▸ **Directions**
Starting at the line that contains "Click the gear beside the central laptop" and going through the end of the rows, write those lines out again in full, requests included. Scale every coordinate in the answers by 2.15 and round each to a whole number, with halves rounding up, but keep the numbers in the requests unchanged.

▸ **Material provided**
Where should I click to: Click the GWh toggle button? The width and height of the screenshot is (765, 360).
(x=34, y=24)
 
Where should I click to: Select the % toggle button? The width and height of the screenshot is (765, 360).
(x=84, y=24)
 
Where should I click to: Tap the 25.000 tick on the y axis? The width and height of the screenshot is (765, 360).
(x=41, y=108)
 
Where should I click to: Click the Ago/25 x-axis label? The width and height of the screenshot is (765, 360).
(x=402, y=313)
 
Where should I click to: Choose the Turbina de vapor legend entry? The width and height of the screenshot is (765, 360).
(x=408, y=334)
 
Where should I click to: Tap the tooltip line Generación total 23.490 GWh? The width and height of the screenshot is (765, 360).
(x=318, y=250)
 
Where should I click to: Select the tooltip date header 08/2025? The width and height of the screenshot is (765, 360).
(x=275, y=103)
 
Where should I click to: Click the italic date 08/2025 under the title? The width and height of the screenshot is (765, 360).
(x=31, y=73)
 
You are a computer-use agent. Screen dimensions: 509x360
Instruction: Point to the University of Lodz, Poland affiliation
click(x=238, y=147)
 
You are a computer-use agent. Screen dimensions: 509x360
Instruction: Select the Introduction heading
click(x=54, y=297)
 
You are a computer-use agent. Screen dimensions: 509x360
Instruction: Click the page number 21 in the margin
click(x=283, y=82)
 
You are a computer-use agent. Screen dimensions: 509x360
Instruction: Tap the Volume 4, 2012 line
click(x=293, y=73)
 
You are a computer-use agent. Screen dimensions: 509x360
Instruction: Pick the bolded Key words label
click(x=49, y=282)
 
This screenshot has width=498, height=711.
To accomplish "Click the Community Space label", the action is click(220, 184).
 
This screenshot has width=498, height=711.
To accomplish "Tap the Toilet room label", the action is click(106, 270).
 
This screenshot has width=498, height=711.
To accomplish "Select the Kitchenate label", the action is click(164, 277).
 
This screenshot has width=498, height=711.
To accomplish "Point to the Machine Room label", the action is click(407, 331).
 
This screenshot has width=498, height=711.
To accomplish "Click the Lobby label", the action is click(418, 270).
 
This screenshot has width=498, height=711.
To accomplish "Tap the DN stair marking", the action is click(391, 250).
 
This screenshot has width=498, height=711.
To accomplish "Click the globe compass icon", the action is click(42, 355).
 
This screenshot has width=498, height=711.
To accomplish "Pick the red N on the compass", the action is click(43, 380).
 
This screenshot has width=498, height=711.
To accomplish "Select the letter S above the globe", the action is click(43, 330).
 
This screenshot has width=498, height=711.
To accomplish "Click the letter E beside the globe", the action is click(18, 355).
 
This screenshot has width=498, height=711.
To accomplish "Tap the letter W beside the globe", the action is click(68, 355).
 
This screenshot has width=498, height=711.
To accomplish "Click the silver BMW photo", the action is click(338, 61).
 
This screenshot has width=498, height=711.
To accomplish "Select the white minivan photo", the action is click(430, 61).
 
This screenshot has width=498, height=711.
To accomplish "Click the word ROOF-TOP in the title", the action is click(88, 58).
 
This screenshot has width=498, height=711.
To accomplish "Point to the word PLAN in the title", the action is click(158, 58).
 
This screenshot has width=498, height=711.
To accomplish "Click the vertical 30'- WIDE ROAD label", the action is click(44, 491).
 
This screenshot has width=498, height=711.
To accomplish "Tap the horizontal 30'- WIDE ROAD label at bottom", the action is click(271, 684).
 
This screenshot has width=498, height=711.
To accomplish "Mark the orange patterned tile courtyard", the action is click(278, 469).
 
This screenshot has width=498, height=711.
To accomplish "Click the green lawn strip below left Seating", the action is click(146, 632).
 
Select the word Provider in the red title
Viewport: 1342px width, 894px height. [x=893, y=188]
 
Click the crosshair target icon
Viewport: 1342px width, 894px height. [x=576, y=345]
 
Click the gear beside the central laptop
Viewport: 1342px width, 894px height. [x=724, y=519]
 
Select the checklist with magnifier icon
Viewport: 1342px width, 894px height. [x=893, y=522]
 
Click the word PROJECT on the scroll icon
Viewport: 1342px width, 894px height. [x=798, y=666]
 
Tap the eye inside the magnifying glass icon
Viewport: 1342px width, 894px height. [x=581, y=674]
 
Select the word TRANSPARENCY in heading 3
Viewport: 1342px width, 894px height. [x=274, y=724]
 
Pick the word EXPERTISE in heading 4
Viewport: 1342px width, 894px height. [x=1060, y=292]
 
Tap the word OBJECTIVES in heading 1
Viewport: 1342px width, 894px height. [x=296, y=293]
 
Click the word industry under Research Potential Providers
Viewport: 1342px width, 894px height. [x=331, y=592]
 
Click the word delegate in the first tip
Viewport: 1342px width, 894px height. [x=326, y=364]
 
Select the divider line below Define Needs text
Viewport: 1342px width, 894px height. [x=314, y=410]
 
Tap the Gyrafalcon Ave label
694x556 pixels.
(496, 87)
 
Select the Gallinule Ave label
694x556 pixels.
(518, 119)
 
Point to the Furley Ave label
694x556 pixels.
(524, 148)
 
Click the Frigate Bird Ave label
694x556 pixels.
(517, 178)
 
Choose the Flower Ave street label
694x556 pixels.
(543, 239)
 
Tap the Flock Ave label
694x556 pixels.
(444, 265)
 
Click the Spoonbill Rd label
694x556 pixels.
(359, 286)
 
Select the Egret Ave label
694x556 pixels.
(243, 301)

▸ **Exercise solution**
Click the gear beside the central laptop
Viewport: 1342px width, 894px height. [x=1557, y=1116]
 
Select the checklist with magnifier icon
Viewport: 1342px width, 894px height. [x=1920, y=1122]
 
Click the word PROJECT on the scroll icon
Viewport: 1342px width, 894px height. [x=1716, y=1432]
 
Tap the eye inside the magnifying glass icon
Viewport: 1342px width, 894px height. [x=1249, y=1449]
 
Select the word TRANSPARENCY in heading 3
Viewport: 1342px width, 894px height. [x=589, y=1557]
 
Pick the word EXPERTISE in heading 4
Viewport: 1342px width, 894px height. [x=2279, y=628]
 
Tap the word OBJECTIVES in heading 1
Viewport: 1342px width, 894px height. [x=636, y=630]
 
Click the word industry under Research Potential Providers
Viewport: 1342px width, 894px height. [x=712, y=1273]
 
Click the word delegate in the first tip
Viewport: 1342px width, 894px height. [x=701, y=783]
 
Select the divider line below Define Needs text
Viewport: 1342px width, 894px height. [x=675, y=882]
 
Tap the Gyrafalcon Ave label
694x556 pixels.
(1066, 187)
 
Select the Gallinule Ave label
694x556 pixels.
(1114, 256)
 
Point to the Furley Ave label
694x556 pixels.
(1127, 318)
 
Click the Frigate Bird Ave label
694x556 pixels.
(1112, 383)
 
Choose the Flower Ave street label
694x556 pixels.
(1167, 514)
 
Tap the Flock Ave label
694x556 pixels.
(955, 570)
 
Click the Spoonbill Rd label
694x556 pixels.
(772, 615)
 
Select the Egret Ave label
694x556 pixels.
(522, 647)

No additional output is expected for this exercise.